• **ACTIONS TO TAKE**:
**1)** List each potential consequence of sexual involvement outside of marriage that the Carolina HOPE page names.
**2)** Copy the Carolina HOPE page's wording exactly, starting at "The media today" and ending at "outside of marriage.".

*** DOCUMENT EXTRACT Section Begins ***

Carolina H.O.P.E

Helping Our Peers with Encouragement


Reaching In, Reaching Up, Reaching Out

Carolina HOPE’s uncompromising yet compassionate message about healthy relationships and sexual abstinence outside marriage fills a significant need on the UNC campus. Many sexual health education efforts on campus stress the importance of protecting oneself through ‘responsible sexual behavior’: a combination of condoms, contraceptives, and a little caution. Carolina HOPE is unique in that it challenges the widely held assumption that these three C’s are sufficient. HOPE’s message of abstinence-outside-marriage as a vital alternative to merely ‘responsible’ sexual behavior is an important encouragement for students living on a campus where being single and sexually active is considered the norm. And HOPE’s work goes beyond simple affirmation. It furthermore works to educate students about the facts and figures of sexual health and offers students opportunities to become involved in community service opportunities like this past spring’s Baby HOPE Day, which provided free baby clothing and supplies to single parents and needy families in the campus community. Other HOPE-sponsored campus initiatives included the biweekly on-campus student discussion group and this past February’s first HOPE Valentine’s Day Square Dance, the profits from which went to support a local crisis pregnancy center.

Why Abstinence?

The media today presents sex outside marriage as having few, if any, consequences. Yet unplanned pregnancy, abortion, disease, broken relationships and loss of self-respect are all potential consequences of sexual involvement outside of marriage.

*** DOCUMENT EXTRACT Section Ends ***
*** INFORMATION SUPPLIED Section Begins ***

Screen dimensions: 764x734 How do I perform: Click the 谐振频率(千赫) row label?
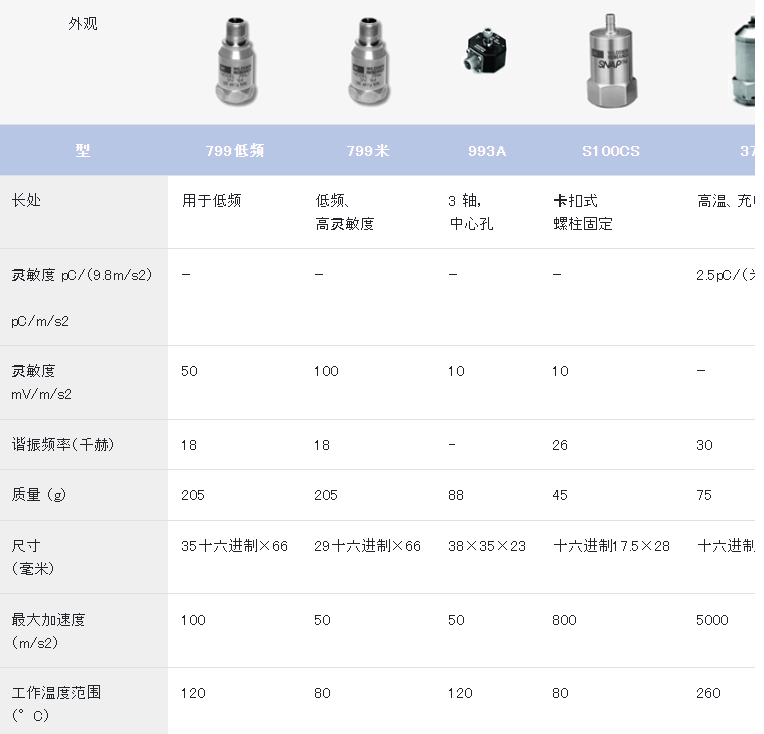point(62,445)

*** INFORMATION SUPPLIED Section Ends ***

• **PER-TASK ANSWERS**:
**1)**
- Unplanned pregnancy
- Abortion
- Disease
- Broken relationships
- Loss of self-respect

**2)**
The media today presents sex outside marriage as having few, if any, consequences. Yet unplanned pregnancy, abortion, disease, broken relationships and loss of self-respect are all potential consequences of sexual involvement outside of marriage.